The octogenarian was one of the last to contract the virus in her block, where some residents, who fell ill a month or two ago, are still complaining of after-effects, including joint pain, typical of this disease.
"Here, everyone has been infected," Eva Cristina Quiroga, 74, told AFP, as she waited at the entrance of her building where fumigations had just been carried out for the first time to combat the mosquitoes that transmit the virus.
The chikungunya epidemic, which emerged in July in the province of Matanzas (west), neighboring that of Havana, has already spread to the fifteen provinces of the country, where outbreaks of dengue and oropouche have also been reported.
Chikungunya "is the main arboviral disease that affects us and the whole country," said Francisco Duran, head of epidemiology at the Ministry of Health, on Thursday, who has been communicating the number of recorded cases daily on television since the previous day.
According to the expert, more than 47,000 Cubans were diagnosed this week, double the number from last week, "which reflects the complexity of the disease." On Thursday, "627 new or suspected cases of the disease" were reported, but these figures do not reflect the severity of the epidemic, he acknowledged, because they only include patients who consult a doctor.
Last week, the official indicated that approximately 301,300 of the 9.7 million Cubans had already contracted chikungunya or dengue during this epidemic.
– Lack of medicines –
For the residents of the Jesus Maria neighborhood, recurring power cuts and chronic lack of food and medicine make the infection, which can cause a high fever for several days, even more difficult to contract.
"You have to stay lying down, like I did," because "here we lack medication" to alleviate the symptoms, 61-year-old Fidela Freire told AFP. "You can't even buy chicken" because you don't have the money, she added.
The chikungunya epidemic is hitting an island already weakened by a severe economic crisis, the worst in thirty years. The lack of foreign currency has eroded public services, particularly healthcare, and prevention efforts, such as fumigation, are hampered by fuel shortages.

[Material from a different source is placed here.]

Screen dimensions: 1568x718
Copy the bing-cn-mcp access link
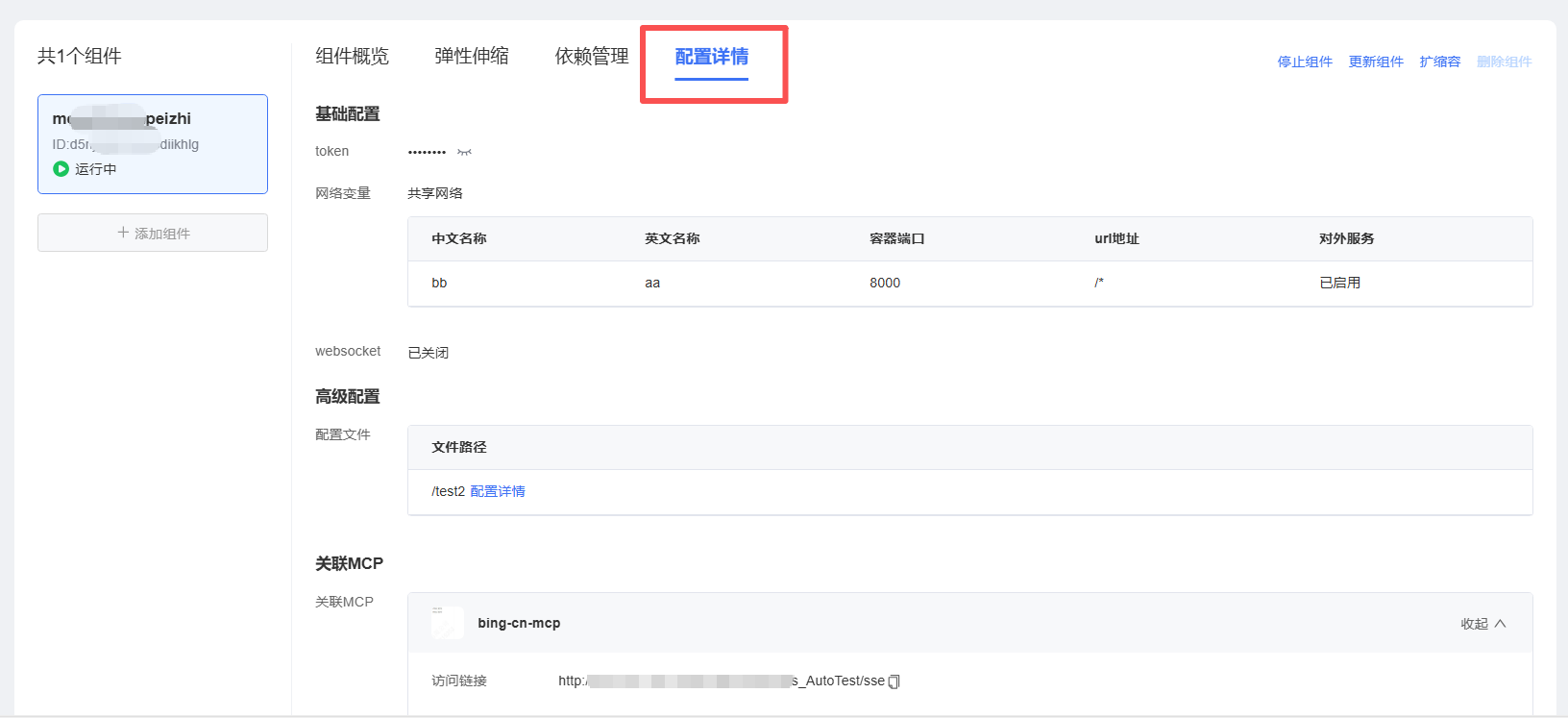[894, 681]
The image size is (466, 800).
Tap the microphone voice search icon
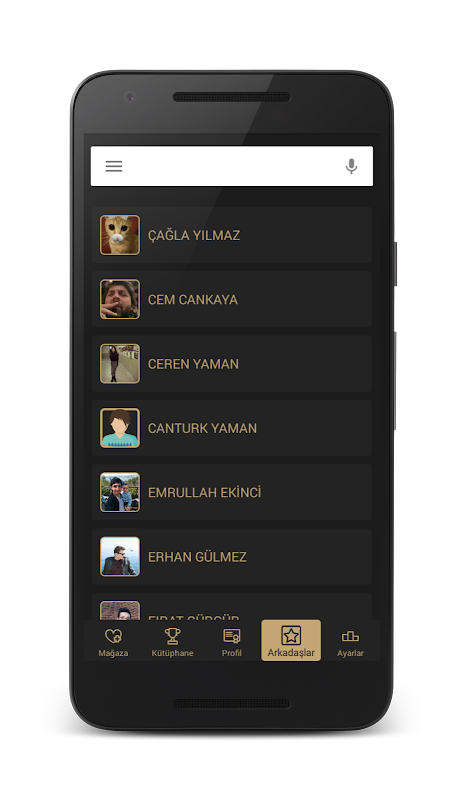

In the west of the island, hit three weeks ago by Hurricane Melissa, the situation is even more difficult, with more than 642 health centers damaged according to the UN.
Cuba has faced severe dengue epidemics in the past. But chikungunya is a new disease. It first arrived on the island in 2014, as part of a regional epidemic that also affected Brazil, Colombia, Haiti, and the Dominican Republic.
At the time, health authorities had managed to quickly control a very small outbreak, located in Santiago de Cuba.
This time, the epidemic became uncontrollable due to "lack of hygiene, accumulated waste, stagnant water" stored in cisterns on homes to compensate for the lack of running water, which has affected up to three million Cubans this year, according to authorities.
On Thursday, twenty chikungunya patients were in critical condition, according to the Ministry of Health. To date, no deaths have been officially reported.
This epidemic further weakens the Cuban economy, already subject to a wave of mass emigration and low levels of productivity.
"Now I work when I can because I have been prescribed absolute rest," Pedro Gonzalez, a 59-year-old driver who suffers from serious leg damage due to the disease, told AFP.